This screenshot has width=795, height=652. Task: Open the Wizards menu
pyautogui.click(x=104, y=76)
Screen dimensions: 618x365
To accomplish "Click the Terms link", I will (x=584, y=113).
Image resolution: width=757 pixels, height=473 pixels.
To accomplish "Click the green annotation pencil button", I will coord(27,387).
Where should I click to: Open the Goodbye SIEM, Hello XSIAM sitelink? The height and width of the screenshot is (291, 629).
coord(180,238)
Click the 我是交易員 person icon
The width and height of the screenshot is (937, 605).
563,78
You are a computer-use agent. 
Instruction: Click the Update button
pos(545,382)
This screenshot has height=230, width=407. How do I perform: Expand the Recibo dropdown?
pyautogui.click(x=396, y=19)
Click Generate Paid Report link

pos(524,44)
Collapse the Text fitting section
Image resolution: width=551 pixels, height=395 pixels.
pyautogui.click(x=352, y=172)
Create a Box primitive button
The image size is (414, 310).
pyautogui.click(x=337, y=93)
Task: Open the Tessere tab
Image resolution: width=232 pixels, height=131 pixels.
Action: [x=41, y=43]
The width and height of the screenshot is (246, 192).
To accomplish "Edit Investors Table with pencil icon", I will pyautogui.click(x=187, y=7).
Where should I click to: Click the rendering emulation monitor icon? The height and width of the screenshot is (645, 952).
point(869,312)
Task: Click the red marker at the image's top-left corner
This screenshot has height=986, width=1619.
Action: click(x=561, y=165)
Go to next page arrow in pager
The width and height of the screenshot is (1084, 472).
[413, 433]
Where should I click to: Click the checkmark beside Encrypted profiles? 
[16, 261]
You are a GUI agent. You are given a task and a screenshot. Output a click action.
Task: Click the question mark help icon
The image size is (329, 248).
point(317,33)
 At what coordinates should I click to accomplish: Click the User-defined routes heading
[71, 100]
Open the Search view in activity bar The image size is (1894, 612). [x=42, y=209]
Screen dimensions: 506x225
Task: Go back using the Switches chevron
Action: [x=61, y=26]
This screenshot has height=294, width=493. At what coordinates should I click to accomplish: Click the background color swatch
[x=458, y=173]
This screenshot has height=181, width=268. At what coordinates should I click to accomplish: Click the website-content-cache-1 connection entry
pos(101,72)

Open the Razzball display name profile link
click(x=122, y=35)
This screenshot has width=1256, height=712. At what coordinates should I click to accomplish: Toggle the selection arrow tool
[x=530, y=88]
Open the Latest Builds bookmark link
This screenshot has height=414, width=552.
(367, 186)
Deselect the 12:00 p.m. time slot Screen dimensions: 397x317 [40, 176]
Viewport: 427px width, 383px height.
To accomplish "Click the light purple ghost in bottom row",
********************
▶ **AIM OF THE EXERCISE**: Note every line above where the string "will" shows up, and copy those lines.

▶ **TASK RESULT**:
To accomplish "Click the Terms link", I will (x=584, y=113).
To accomplish "Click the green annotation pencil button", I will coord(27,387).
To accomplish "Edit Investors Table with pencil icon", I will pyautogui.click(x=187, y=7).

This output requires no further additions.